À CHAQUE RÉGION SON CHARBON 

Les bois disponibles au niveau des steppes sont différents des bois disponibles au Nord, et ce, par rapport aux essences forestières qui existent. Autrement dit, chaque région a ses spécificités. «Les habitants des steppes par exemple n’hésitent pas à exploiter le bois du pin d’Alep, principale essence du barrage vert et des ceintures arborées des villes steppiques, même si ce dernier contient de la résine», assure M. Bouchareb. Précisant que les exploitants ont leur propre technique, à savoir le laisser bien sécher afin de le carboniser. Il est aussi certain, toujours selon le spécialiste, que des bois de genévrier, du pistachier de l’Atlas et même de jujubier, de thuya et des acacias sont fortement sollicités dans la steppe et les régions les plus au Sud. Même les arbustes n’échappent pas à cette exploitation et la moindre lignification d’un arbuste incite à le couper. «Au Nord, où la végétation est plus dense et riche en espèce productrice de bois, le choix est particulièrement orienté vers les feuillus dont le chêne vert mais aussi d’autres espèces particulièrement forestières et parfois nobles », conclut-il.

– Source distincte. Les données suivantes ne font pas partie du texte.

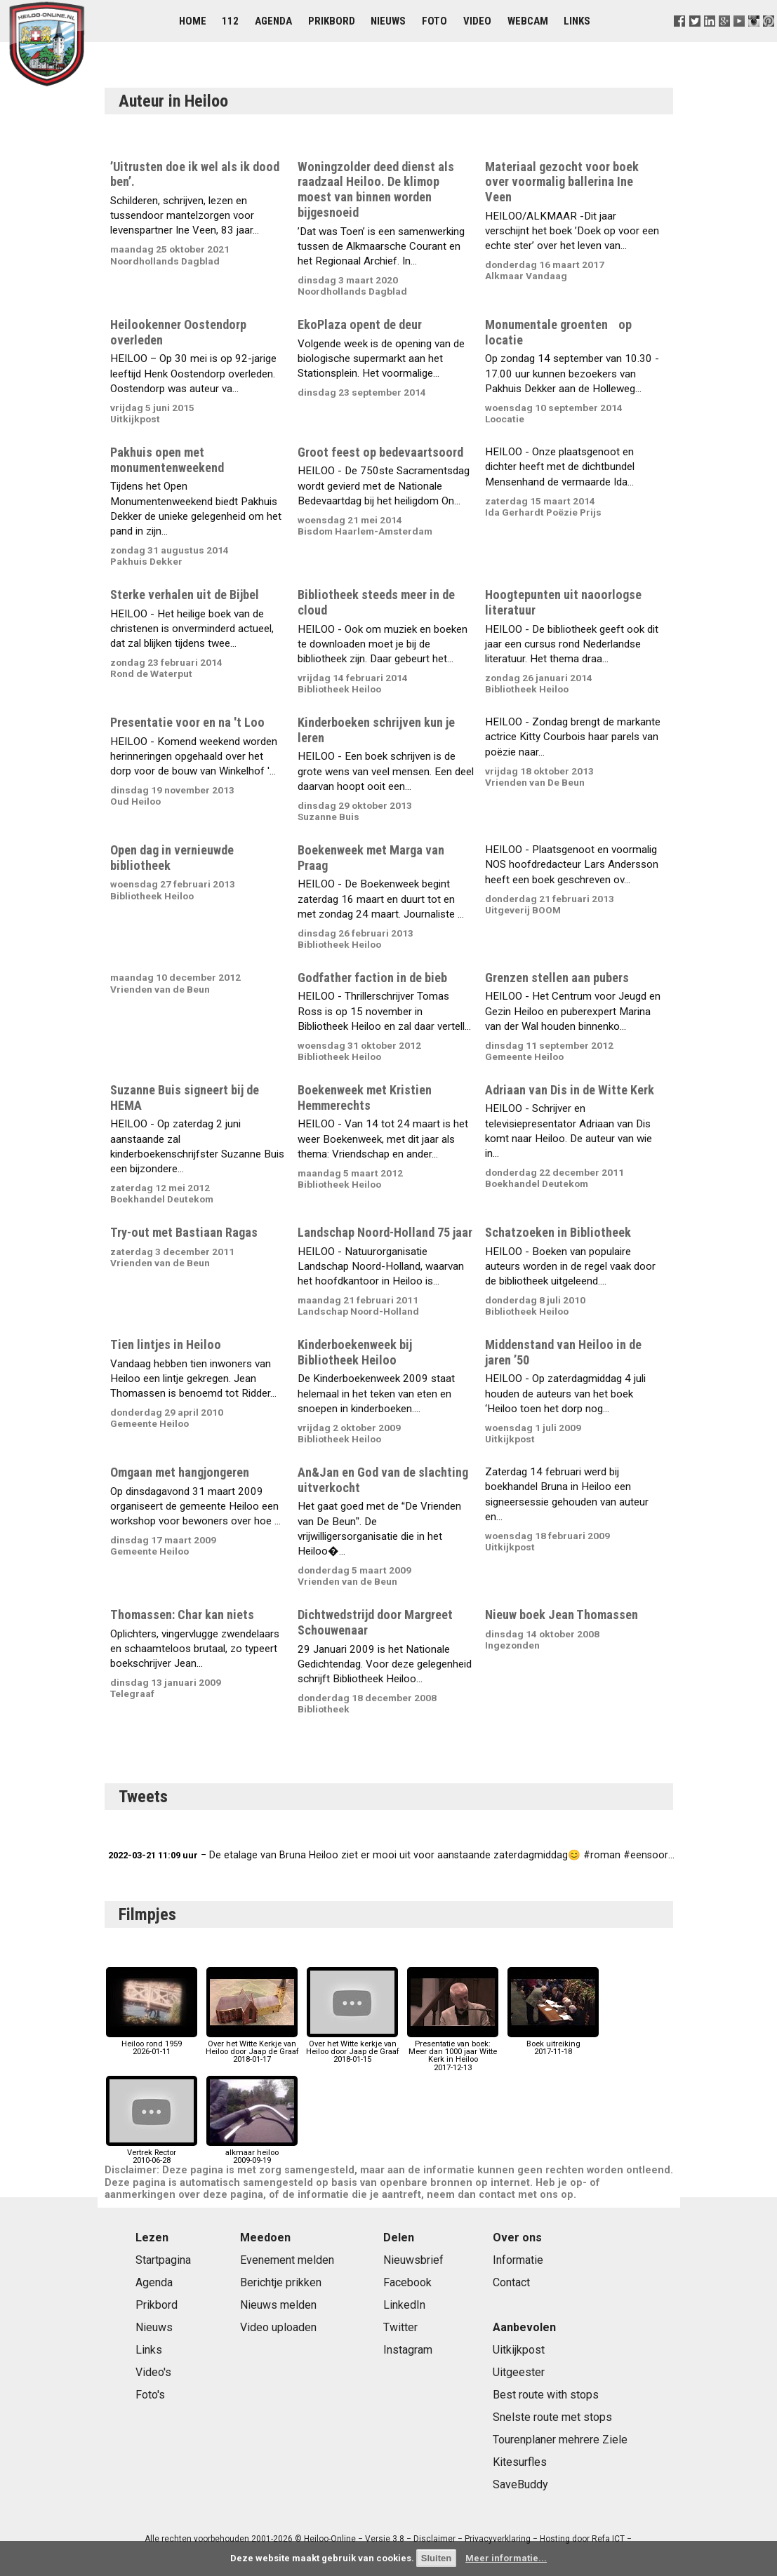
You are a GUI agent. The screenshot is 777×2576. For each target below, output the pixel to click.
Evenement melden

A noter que le charbon a deux provenances. La première légale. «Il provient des forêts incendiées, car même une forêt brûlée génère une rente», assure M. Bouchareb. L’exploitation de ce charbon répond donc forcément à un cahier des charges établi par les services des forêts. «Mais cette quantité est dérisoire par rapport à ce que nous consommons en charbon pour griller les aliments, ce qui révèle qu’une plus grande quantité de charbon est fournie par un marché parallèle organisé par des producteurs clandestins qui n’hésitent pas à couper des arbres (grumes) et les carboniser pour les vendre», conclut-il. S. O.